After the declaration of the independent Republic of Lithuania, the Central State Archives were established in Kaunas on 19 October 1921. The purpose of these archives was to collect and preserve all records of former state and local government institutions, take care of archives belonging to private persons, and accommodate archival records recovered from Russia.

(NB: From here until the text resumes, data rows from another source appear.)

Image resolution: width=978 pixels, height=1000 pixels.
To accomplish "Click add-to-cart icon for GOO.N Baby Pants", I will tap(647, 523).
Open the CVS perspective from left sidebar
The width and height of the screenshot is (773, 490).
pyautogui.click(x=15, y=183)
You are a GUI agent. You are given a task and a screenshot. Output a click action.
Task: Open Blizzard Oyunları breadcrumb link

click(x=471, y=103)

Following the Soviet occupation of Lithuania in 1940, the country's institutions were dismantled and replaced with the new Soviet authorities. On August 5, 1940 the new Council of Ministers laid the responsibility for archives management and preservation with the ministry of the Interior. In 1961 the Archival Board under the Council of Ministers of the LSSR was established. In 1957–68, the basis was laid to the network of state archives consisting of central and regional archives. During the occupation between 1940 and 1990, the Lithuanian archives made some notable progress in recovery of a number of archival records from other countries as well as general development of a sound state archival system.

After the Lithuanian independence was reestablished on 11 March 1990, the modern system of state archives was formed.

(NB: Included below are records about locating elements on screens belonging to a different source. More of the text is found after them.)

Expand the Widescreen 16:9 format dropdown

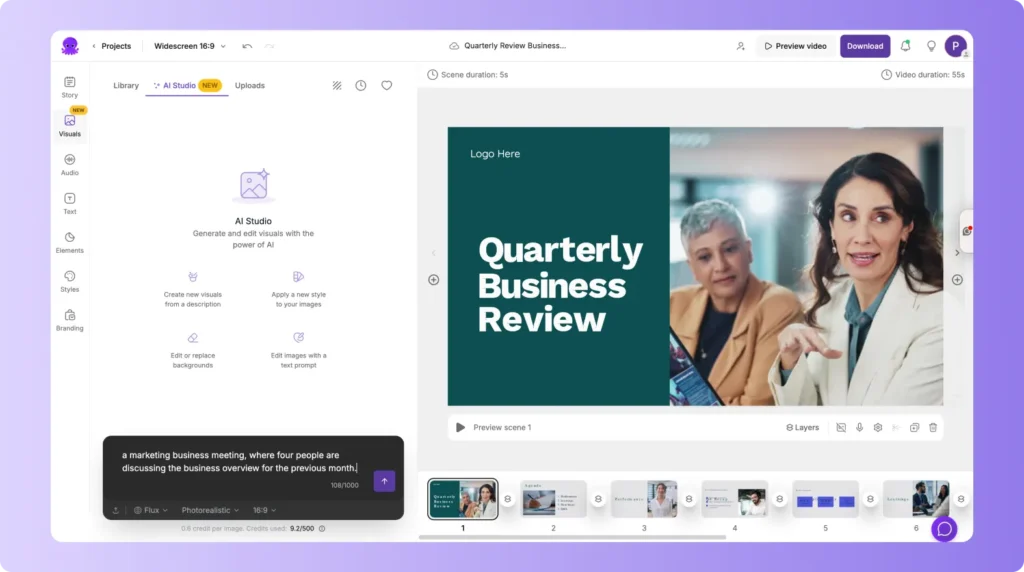click(190, 46)
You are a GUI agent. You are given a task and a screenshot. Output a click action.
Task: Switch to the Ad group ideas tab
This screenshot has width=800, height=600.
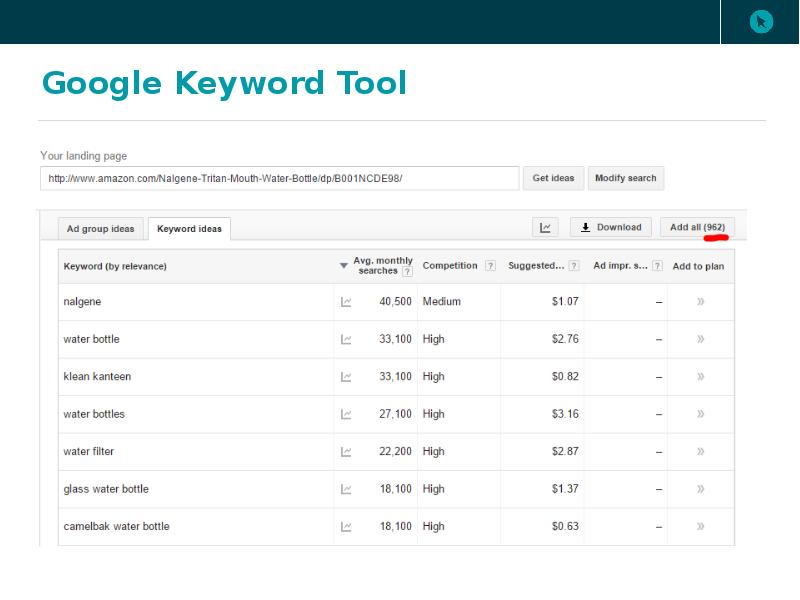click(x=100, y=229)
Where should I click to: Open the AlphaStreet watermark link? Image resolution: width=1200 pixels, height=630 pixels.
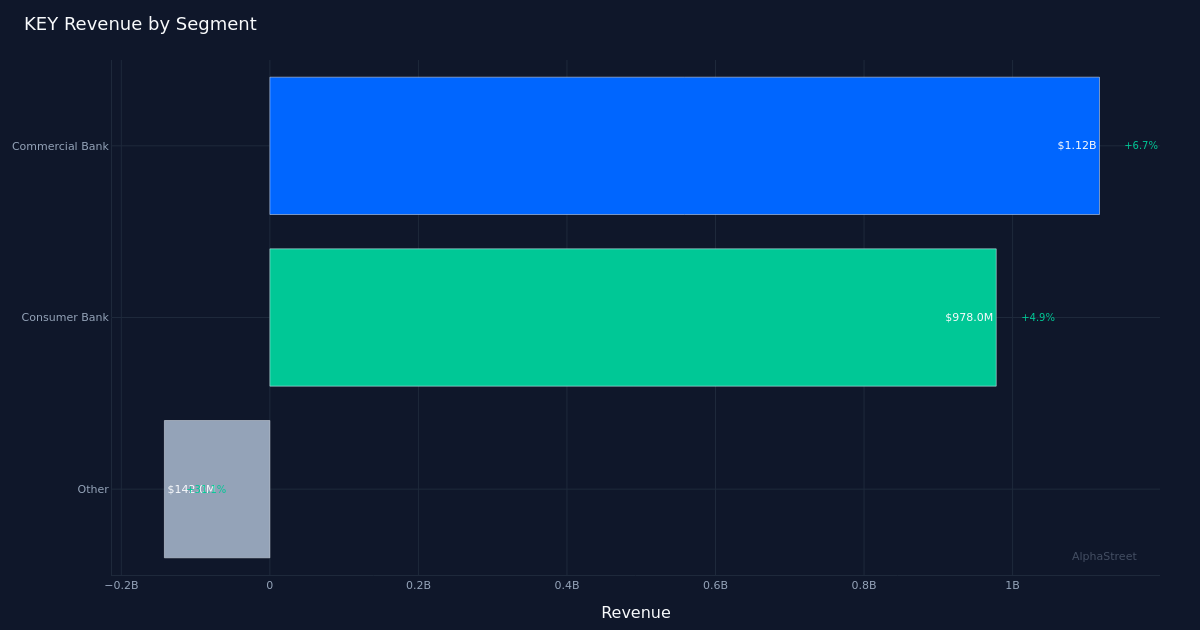point(1104,556)
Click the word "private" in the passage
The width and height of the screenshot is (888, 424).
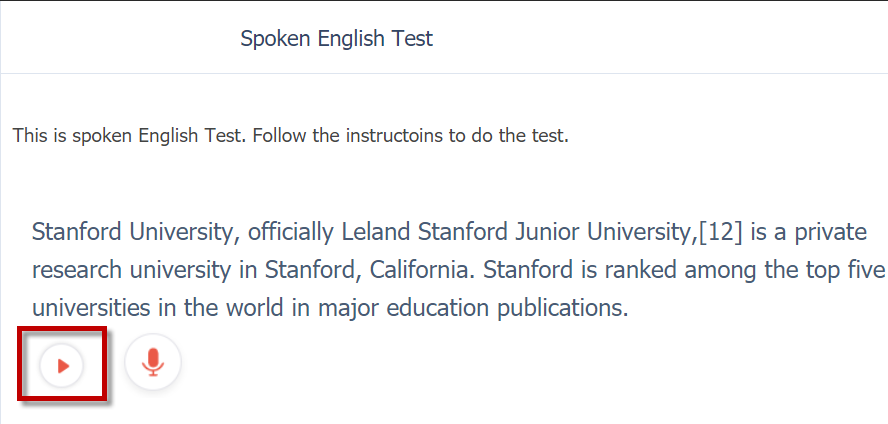click(x=830, y=233)
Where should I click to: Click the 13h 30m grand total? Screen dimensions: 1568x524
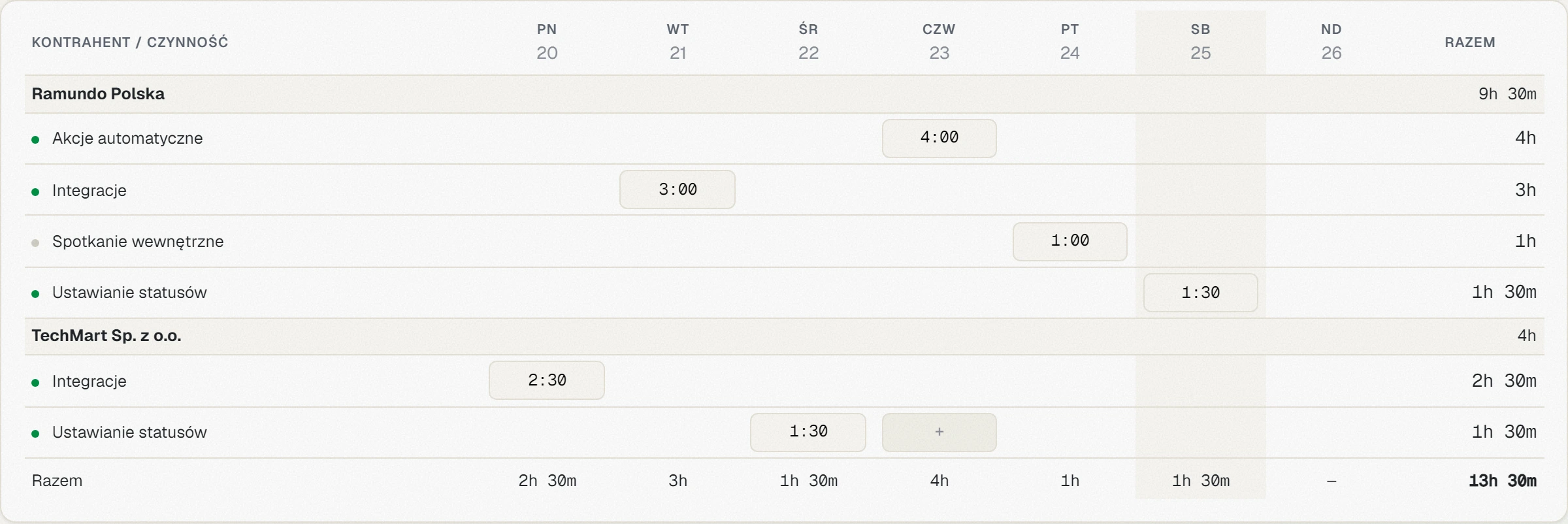coord(1503,481)
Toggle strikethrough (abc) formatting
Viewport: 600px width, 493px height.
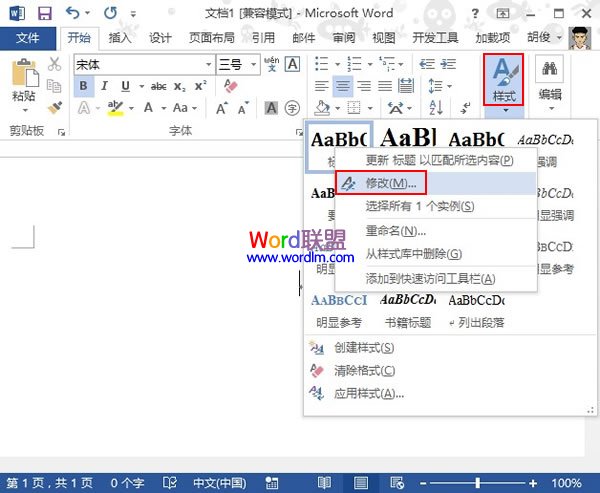[158, 86]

== Structure and organization ==
At present, the state archival system consists of Office of the Chief Archivist of Lithuania as the central institution and 15 state archives subordinate to it, of which there are 10 archives for each county and 5 specialised archives:
- Lithuanian State Historical Archives
- Lithuanian Central State Archives
- Lithuanian Special Archives
- Lithuanian State Modern Archives
- Lithuanian Archives of Literature and Art

The National Documentary Fonds consists of activity documents of state and municipal institutions, agencies and enterprises, persons authorised by the state, activity documents of state agencies and enterprises which operated in Lithuania at various times, as well as the documents preserved in state archives. Activity documents of enduring value of non-governmental organisations, private legal and natural persons, as well as the documents of the historical heritage of Lithuania or related to Lithuania, or their copies, received from other states may be included to the National Documentary Fonds.

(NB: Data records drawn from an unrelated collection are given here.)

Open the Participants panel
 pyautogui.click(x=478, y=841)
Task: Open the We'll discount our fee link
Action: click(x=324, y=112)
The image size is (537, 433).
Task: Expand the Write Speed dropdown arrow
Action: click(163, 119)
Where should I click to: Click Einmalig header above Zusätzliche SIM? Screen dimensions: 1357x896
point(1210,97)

Today, state archives play an important role in the processes of preserving and using public records of the Lithuanian National Documentary Fonds, making them accessible to the citizens and governmental and public institutions, creating efficient information search systems, providing public services.

The state archives service plays an important role in the processes of records management in the public sector, for the transparency and accountability of public administration. State archives provide records on approximately 2,000 institutions and agencies.